サハリン州は、石油・天然ガスプロジェクトで劇的に変化しようとしている。人口はソ連末期に75万人だったが、現在では48万人と大幅に減少している(ちなみに、サハリン州は北海道とほぼ面積は同じだが、北海道の人口は550万人である)。要は、ソ連崩壊後、一時放置されたような状態になって寂れたわけだが、近年は人口減少率が低下し始めている。

 そして、驚かされるのが、州政府予算の急増である。2014年度の州政府は、歳入が当初の予定1084億ルーブル(2926億円)から1318億ルーブル(3559億円)に、歳出が当初1159億ルーブル(3129億円)から1335億ルーブル(3604億円)にそれぞれ修正されて、大規模な補正予算が組まれている。ちなみに、2008年度は、歳入291億ルーブル(786億円)、歳出307億ルーブル(829億円)だったので、歳入も歳出も劇的な増加だ。また、州民の平均賃金も2007年には、わずか2000ルーブル(5400円)だったが、2012年度には4万4208ルーブル(11万9391円)に急増している。

 しかし、現状では石油・天然ガス開発による利益が、州民の生活水準の向上に結び付いていない。州都ユジノサハリンスクの多くの道路は古く未整備でデコボコが多い。建物はソ連時代の、古ぼけて無機質な集合住宅である。水道は、なんと100年前の日本統治時代に敷設されたものをそのまま使用しているという。日本のインフラ整備は長持ちしていいと、妙に評価が高いそうだ。

プーチン大統領が直々に「保育園を作れ!」
サハリン州「発展戦略2025」の本気度

 ご存じの通り、ロシアは強力な中央集権体制である。サハリン州知事は中央政府の任命であり、州の政策は基本的に中央の意向で進められる。石油・天然ガスの税収の6割は中央政府に入り、州政府が自由に使えるのは4割だ。街を見る限り、州政府が意欲を持って独自の政策を打ち出すつもりはないような印象を受けた。ところが、今回現地でいろいろ話を聞き、資料に目を通していくと、実態はかなり違っていた。
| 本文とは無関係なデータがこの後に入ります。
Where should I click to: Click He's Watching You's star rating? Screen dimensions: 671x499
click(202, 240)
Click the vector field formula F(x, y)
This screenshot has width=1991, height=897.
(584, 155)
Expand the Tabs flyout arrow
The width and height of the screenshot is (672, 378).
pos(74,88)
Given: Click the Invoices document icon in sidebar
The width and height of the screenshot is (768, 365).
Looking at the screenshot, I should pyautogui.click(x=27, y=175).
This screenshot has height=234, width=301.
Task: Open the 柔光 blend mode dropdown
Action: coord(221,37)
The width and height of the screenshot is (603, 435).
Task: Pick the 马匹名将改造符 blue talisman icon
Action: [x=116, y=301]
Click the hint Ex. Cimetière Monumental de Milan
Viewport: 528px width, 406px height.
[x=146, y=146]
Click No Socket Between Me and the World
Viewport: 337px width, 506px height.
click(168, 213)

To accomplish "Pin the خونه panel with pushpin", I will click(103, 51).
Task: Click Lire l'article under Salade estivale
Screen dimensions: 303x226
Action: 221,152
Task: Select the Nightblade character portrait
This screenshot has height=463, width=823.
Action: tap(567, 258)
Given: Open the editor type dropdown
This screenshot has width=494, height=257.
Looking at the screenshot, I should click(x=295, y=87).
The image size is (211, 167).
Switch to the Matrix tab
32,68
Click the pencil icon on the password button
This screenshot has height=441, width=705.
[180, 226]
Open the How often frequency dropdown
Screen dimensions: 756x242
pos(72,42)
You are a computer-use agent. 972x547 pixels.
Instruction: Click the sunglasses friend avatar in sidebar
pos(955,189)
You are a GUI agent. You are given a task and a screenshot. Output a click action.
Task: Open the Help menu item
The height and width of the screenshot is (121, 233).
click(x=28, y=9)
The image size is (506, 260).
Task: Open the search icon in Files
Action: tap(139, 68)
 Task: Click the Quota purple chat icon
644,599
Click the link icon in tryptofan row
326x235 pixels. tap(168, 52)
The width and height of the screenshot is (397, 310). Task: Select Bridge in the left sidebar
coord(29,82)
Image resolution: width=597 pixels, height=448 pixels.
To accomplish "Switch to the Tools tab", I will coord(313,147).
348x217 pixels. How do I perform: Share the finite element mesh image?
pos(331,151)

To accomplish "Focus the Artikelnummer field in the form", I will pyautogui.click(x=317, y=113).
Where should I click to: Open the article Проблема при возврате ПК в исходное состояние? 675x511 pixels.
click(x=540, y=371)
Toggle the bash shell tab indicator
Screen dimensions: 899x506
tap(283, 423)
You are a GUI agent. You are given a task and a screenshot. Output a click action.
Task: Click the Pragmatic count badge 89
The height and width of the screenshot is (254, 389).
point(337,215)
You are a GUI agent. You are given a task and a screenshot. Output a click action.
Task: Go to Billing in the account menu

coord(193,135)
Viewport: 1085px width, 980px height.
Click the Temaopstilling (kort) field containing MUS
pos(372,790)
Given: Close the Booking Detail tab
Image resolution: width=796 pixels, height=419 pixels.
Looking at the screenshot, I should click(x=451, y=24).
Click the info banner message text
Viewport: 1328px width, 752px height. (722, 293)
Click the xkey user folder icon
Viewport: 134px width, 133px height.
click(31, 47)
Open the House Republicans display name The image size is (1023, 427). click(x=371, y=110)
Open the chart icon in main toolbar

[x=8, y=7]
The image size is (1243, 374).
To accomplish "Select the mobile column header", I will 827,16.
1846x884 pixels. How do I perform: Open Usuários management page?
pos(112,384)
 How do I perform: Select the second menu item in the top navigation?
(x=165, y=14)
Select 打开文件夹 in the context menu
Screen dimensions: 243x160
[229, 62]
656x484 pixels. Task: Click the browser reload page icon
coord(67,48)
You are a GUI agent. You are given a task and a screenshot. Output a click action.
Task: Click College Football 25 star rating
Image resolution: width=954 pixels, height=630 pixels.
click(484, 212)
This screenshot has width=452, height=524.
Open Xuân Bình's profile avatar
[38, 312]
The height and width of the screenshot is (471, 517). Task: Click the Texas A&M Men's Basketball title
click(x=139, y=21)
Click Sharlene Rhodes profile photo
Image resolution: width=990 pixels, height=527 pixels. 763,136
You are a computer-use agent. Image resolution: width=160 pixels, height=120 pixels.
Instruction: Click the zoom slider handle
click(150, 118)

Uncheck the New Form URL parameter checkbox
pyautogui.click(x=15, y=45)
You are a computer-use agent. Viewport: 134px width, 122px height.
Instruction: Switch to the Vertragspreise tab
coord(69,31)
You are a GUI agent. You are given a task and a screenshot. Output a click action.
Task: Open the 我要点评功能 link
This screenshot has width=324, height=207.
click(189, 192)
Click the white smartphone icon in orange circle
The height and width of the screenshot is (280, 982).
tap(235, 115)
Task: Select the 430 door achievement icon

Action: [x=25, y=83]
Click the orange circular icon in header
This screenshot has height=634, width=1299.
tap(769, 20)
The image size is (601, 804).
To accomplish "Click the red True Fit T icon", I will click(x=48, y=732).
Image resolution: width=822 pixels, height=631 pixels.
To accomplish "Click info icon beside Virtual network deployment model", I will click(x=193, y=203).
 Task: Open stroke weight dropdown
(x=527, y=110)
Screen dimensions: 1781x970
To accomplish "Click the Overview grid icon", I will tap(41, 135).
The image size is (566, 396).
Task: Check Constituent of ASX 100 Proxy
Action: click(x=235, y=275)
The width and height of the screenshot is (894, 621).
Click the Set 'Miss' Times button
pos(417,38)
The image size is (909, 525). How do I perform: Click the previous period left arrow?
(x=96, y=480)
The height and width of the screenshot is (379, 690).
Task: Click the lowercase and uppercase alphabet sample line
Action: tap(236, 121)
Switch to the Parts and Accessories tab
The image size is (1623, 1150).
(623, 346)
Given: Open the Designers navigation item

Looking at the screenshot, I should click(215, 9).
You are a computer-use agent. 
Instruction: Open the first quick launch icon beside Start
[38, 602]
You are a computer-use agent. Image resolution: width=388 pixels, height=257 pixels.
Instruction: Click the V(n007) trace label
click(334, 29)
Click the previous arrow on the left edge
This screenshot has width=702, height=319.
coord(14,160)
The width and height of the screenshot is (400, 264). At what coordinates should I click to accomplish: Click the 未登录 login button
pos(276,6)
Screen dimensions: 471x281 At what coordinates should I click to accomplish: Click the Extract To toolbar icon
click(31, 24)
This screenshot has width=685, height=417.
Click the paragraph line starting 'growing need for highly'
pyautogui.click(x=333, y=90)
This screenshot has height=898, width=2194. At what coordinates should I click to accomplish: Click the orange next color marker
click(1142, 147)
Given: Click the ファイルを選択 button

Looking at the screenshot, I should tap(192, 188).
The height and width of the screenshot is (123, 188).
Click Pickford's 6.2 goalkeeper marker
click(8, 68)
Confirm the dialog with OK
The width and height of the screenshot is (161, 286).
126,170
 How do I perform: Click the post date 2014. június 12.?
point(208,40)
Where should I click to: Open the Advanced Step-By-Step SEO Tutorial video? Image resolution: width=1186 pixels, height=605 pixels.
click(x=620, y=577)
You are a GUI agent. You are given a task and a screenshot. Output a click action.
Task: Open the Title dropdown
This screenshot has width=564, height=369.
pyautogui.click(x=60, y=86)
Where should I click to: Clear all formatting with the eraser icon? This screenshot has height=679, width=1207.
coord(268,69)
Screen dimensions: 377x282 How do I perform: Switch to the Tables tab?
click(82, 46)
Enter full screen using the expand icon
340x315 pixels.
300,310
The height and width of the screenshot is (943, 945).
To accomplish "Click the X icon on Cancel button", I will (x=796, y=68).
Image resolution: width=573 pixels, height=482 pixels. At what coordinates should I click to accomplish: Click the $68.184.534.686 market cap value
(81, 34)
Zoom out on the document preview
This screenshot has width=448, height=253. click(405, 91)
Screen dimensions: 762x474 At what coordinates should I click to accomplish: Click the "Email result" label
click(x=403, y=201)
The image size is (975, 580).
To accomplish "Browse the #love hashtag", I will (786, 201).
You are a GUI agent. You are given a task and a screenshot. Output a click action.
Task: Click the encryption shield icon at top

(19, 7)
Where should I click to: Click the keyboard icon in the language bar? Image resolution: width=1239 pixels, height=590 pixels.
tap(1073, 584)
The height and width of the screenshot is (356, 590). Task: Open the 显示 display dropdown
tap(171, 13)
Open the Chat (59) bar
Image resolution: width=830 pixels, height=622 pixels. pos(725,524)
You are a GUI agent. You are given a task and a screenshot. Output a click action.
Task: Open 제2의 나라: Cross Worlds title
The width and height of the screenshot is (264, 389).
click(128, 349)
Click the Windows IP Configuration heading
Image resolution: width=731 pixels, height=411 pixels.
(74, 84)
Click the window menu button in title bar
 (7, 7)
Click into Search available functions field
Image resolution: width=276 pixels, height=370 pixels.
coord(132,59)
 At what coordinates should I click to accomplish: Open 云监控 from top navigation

 例えば、ウラジーミル・プーチン大統領から、直々に州知事に対して「教育と医療の充実」という指示が出ているのだという。それも今年の冬、サハリン州政府でちょっとした汚職があり、プーチン大統領が州知事を呼び出して「そんな金があるなら、保育園の1つでも作れ!」と叱責したようだ。ウクライナ問題で世界から孤立するプーチン大統領が、直々に「保育園」と指示を出すとは面白い。